The company is on track to deliver the first draft report due in the fourth quarter, a project that has involved 400 employees in Oslo and London. The work covers all four of the planned platforms for the first development phase, including the so-called topsides, jackets as well as bridges spanning the facilities.
"Johan Sverdrup represents the future of the Norwegian oil industry and we are working closely with Statoil, the operator, to ensure the best possible solution," said Valborg Lundegaard, Aker Solutions' head of engineering. "We have put together our biggest-ever front-end engineering design team for this project and the work is now two-thirds completed."
The current work has been proceeding since Aker Solutions in December received a framework contract from Statoil to provide engineering services, procurement and management assistance (EPma) for as many as 10 years at Johan Sverdrup. The accord includes front-end engineering design (FEED) work building on concept studies that Aker Solutions carried out last year for the deposit. Statoil is the working operator for the development, which spans three licenses. The other partners are Lundin Norway, Petoro, Maersk Oil and Det norske oljeselskap.
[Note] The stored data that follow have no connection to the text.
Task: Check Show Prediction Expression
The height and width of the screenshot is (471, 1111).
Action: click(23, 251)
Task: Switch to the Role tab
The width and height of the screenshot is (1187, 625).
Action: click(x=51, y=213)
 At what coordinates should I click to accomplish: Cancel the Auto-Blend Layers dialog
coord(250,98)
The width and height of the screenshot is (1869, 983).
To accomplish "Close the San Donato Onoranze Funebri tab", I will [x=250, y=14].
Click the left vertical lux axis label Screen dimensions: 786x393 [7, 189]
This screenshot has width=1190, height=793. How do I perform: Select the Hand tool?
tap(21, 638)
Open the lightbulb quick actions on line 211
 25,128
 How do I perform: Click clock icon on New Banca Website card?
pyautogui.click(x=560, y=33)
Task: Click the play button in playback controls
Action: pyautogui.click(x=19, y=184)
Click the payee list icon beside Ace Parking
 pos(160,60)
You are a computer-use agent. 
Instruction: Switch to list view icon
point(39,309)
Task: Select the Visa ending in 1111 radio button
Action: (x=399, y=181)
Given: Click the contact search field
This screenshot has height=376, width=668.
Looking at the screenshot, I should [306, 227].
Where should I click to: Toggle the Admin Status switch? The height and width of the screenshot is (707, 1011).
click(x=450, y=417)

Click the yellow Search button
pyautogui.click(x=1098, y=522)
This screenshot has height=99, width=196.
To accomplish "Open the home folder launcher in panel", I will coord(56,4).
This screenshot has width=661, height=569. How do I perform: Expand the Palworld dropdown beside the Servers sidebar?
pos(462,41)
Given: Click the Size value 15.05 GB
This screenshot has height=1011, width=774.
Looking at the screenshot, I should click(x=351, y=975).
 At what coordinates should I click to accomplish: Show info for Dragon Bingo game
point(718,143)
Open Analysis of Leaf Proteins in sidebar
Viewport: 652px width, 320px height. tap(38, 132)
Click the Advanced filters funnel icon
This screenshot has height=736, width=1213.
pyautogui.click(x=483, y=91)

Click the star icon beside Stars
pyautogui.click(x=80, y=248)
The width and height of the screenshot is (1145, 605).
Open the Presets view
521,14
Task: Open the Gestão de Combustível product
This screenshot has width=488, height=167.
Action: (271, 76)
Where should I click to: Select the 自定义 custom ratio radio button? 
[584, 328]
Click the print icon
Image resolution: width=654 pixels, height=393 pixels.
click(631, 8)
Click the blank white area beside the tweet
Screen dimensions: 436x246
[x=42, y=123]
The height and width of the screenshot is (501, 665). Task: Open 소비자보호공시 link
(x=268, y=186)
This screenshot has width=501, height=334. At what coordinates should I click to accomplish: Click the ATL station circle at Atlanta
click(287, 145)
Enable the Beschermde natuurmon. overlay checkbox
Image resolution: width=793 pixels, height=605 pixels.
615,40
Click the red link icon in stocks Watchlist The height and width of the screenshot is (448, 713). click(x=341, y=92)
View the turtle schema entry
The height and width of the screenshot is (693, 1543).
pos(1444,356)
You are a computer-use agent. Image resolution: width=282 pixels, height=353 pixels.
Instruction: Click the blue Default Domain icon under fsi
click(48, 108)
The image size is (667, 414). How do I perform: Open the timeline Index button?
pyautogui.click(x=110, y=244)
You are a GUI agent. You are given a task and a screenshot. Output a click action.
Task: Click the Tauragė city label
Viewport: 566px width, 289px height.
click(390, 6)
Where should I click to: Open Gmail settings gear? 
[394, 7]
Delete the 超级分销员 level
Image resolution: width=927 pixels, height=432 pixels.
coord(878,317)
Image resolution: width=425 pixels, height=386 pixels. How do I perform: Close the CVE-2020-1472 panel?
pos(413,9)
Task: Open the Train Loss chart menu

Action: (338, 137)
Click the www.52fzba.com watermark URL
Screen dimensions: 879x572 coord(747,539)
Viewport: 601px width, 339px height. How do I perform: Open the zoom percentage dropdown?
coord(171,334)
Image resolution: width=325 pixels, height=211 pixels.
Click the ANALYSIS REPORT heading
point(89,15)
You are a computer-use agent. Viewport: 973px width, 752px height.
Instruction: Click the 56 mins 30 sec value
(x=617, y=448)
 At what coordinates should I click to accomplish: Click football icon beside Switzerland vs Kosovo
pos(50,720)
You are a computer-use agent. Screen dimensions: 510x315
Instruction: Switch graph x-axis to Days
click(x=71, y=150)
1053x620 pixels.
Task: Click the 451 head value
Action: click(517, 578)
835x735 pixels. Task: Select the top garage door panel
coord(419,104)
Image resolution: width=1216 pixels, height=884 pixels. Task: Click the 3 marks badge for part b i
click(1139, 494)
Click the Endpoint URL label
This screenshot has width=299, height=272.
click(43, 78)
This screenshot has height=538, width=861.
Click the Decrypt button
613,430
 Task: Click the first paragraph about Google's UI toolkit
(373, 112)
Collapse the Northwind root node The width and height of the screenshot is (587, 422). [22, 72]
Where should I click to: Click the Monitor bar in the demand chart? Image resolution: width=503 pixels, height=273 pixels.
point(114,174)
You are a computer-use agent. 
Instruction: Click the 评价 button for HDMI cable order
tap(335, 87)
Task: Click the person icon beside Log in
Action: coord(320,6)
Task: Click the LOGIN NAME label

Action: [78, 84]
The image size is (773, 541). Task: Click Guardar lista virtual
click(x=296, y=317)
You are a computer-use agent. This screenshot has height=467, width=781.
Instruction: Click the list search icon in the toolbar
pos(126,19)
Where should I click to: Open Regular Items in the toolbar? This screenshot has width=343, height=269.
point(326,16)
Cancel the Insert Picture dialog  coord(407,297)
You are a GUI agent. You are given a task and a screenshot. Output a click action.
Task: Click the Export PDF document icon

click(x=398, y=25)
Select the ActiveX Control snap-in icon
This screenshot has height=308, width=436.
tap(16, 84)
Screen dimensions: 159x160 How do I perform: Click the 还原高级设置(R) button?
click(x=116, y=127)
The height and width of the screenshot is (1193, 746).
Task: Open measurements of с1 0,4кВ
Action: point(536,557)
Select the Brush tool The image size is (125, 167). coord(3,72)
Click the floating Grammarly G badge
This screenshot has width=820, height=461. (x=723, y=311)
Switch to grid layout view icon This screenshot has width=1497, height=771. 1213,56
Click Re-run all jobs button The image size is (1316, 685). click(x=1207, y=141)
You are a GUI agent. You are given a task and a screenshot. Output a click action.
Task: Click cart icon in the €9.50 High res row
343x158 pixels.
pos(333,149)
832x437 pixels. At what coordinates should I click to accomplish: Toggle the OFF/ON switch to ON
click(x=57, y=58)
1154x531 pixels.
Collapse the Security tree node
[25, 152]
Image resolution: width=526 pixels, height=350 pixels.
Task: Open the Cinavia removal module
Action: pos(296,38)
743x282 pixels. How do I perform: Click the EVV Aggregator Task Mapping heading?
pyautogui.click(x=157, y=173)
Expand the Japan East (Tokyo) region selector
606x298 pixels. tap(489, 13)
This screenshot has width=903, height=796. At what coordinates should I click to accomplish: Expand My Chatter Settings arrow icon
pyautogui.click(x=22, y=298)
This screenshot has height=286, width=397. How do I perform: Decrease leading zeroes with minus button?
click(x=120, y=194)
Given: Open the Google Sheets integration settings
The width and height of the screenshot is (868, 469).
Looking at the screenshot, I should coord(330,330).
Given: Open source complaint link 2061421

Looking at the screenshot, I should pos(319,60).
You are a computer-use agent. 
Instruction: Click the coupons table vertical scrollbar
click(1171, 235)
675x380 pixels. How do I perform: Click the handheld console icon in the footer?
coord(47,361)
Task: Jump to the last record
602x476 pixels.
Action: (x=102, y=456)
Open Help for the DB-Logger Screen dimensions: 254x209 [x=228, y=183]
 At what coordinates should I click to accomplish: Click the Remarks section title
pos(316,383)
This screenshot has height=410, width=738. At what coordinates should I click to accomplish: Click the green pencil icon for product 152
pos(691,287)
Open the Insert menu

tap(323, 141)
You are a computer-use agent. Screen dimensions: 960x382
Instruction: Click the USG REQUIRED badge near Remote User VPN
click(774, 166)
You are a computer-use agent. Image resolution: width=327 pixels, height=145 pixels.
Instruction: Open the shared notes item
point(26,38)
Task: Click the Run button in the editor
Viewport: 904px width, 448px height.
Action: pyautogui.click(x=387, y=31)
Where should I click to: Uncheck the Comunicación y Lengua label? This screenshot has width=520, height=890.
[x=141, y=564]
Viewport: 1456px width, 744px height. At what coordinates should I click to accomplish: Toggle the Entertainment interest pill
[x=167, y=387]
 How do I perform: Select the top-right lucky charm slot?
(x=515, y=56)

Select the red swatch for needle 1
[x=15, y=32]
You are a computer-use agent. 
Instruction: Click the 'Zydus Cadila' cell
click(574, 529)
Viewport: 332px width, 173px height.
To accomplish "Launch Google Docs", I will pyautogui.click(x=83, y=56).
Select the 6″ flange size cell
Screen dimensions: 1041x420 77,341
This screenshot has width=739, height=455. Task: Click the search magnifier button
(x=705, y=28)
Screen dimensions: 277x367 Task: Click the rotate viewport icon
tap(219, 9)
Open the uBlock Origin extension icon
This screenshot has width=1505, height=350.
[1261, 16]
Norway's Largest Offshore Find
Johan Sverdrup is the largest offshore oil find in Norway in 30 years and is estimated to hold 1.8 billion to 2.9 billion barrels of oil equivalents. It's seen producing 550,000 - 650,000 barrels of oil equivalents a day when fully developed, equal to about 25 percent of current domestic output. Production is slated to start in late 2019 and is predicted to last for about half a century.
Maturing the Concept
Johan Sverdrup will be developed in multiple phases. This first will consist of a field center with processing, drilling, riser and accommodation platforms. These will be designed with an expansion in mind. They will be linked by bridges and rest on steel jacket substructures that rise about 100 meters from the seafloor.